Task material Block Start

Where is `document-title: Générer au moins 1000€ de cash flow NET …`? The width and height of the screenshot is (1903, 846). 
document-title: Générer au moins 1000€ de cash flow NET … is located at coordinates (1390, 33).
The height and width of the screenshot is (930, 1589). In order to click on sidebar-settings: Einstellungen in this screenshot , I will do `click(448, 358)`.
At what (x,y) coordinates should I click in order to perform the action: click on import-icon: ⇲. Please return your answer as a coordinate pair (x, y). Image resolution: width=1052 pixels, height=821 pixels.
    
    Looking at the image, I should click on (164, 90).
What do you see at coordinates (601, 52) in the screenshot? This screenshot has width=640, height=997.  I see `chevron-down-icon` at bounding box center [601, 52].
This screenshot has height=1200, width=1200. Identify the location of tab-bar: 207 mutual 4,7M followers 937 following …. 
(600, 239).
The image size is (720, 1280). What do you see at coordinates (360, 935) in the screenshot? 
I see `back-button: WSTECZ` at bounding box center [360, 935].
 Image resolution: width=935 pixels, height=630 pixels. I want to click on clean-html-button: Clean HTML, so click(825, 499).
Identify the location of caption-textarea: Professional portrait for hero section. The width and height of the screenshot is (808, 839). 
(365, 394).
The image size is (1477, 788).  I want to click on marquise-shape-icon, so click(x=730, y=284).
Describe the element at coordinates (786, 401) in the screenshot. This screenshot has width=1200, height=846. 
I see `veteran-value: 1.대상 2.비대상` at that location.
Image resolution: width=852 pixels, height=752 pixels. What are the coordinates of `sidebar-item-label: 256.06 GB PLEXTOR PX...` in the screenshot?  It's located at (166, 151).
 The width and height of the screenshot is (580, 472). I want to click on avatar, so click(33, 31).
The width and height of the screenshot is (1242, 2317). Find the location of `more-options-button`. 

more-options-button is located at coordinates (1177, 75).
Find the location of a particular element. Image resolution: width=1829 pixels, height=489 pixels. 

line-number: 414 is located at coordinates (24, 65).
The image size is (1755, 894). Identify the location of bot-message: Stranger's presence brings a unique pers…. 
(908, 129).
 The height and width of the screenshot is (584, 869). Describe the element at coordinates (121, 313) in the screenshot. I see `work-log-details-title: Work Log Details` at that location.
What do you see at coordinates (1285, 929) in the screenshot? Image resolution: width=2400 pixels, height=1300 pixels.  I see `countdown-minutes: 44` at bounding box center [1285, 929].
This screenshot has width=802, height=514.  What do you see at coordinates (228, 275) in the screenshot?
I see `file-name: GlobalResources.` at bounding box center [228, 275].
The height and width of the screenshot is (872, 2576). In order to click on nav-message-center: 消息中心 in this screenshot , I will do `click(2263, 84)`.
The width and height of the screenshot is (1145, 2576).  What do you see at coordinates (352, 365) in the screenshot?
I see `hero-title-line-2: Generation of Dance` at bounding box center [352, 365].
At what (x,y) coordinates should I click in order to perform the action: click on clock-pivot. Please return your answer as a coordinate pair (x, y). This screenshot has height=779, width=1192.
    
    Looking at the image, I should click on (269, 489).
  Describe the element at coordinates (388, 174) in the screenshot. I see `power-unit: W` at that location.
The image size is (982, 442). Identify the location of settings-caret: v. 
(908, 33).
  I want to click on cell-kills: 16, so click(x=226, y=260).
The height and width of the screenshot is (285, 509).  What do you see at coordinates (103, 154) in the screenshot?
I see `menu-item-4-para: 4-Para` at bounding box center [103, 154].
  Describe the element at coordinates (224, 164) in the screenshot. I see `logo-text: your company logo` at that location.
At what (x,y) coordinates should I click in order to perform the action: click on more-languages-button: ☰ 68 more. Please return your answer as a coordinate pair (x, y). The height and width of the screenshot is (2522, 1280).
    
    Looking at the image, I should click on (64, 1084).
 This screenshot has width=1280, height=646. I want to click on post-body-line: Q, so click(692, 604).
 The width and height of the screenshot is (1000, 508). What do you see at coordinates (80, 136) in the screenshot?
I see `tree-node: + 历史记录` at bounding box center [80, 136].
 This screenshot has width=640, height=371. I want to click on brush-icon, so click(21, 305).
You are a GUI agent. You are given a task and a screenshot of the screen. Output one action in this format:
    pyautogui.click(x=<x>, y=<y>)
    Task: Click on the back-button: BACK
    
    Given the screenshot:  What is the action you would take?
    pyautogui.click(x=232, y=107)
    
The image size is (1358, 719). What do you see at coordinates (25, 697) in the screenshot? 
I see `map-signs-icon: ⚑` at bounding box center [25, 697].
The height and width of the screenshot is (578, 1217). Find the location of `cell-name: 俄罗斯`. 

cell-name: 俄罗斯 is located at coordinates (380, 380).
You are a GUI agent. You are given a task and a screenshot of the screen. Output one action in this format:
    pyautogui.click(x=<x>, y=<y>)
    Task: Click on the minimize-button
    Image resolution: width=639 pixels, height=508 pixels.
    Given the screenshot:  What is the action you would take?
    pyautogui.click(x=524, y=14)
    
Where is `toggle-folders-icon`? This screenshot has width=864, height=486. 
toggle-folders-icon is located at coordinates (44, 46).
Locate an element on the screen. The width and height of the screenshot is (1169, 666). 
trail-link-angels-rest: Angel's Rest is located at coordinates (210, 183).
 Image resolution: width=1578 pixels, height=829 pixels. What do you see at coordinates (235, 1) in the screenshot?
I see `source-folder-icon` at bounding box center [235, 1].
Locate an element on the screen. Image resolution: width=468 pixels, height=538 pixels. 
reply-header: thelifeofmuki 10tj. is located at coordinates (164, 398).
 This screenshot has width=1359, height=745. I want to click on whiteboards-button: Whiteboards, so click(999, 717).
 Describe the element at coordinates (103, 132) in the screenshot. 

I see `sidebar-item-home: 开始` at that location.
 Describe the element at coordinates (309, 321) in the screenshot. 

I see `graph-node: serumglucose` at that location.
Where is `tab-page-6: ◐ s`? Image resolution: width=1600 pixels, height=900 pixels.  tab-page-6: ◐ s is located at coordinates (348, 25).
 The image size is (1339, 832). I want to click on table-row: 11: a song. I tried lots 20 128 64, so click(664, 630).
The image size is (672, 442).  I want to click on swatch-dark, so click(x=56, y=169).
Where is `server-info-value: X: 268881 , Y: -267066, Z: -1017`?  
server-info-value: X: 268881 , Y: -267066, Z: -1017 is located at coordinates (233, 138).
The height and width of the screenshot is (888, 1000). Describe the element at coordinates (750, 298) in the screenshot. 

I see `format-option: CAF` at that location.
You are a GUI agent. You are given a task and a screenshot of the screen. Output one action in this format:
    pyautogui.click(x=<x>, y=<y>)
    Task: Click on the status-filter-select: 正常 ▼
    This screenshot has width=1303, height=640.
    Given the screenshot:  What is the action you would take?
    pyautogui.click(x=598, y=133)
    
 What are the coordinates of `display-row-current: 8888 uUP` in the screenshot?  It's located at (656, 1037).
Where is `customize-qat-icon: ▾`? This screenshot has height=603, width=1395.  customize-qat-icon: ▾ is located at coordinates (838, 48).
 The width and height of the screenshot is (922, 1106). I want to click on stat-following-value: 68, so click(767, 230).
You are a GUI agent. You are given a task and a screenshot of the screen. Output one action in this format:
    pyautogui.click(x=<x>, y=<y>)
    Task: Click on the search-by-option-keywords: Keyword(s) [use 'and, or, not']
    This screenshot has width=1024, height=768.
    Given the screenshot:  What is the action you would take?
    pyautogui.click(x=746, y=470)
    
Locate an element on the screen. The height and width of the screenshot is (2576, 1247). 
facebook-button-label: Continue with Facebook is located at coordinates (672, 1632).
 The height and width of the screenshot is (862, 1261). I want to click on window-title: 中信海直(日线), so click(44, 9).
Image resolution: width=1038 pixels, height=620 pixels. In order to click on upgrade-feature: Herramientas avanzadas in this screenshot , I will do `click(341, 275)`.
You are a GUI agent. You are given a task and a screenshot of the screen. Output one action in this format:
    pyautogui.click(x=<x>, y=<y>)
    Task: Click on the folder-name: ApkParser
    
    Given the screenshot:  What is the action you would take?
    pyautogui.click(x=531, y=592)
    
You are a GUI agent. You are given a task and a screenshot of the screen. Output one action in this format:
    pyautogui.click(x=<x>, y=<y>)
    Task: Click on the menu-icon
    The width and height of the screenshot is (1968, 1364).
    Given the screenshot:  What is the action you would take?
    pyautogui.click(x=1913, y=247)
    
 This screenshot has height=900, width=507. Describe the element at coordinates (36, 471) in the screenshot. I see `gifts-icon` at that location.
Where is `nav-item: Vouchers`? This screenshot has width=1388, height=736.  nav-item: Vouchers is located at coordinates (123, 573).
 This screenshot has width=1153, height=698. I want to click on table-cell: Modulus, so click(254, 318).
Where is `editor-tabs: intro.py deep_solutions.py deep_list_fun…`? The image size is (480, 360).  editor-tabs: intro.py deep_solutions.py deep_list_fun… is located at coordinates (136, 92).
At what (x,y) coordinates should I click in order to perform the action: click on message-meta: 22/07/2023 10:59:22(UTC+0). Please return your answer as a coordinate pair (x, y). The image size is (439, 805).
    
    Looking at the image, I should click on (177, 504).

Task material Block End

Reproduce the material above word for word, from the line with "This screenshot has width=802, height=514." to the line with "center [352, 365].", including both of those lines.

This screenshot has width=802, height=514.  What do you see at coordinates (228, 275) in the screenshot?
I see `file-name: GlobalResources.` at bounding box center [228, 275].
The height and width of the screenshot is (872, 2576). In order to click on nav-message-center: 消息中心 in this screenshot , I will do `click(2263, 84)`.
The width and height of the screenshot is (1145, 2576).  What do you see at coordinates (352, 365) in the screenshot?
I see `hero-title-line-2: Generation of Dance` at bounding box center [352, 365].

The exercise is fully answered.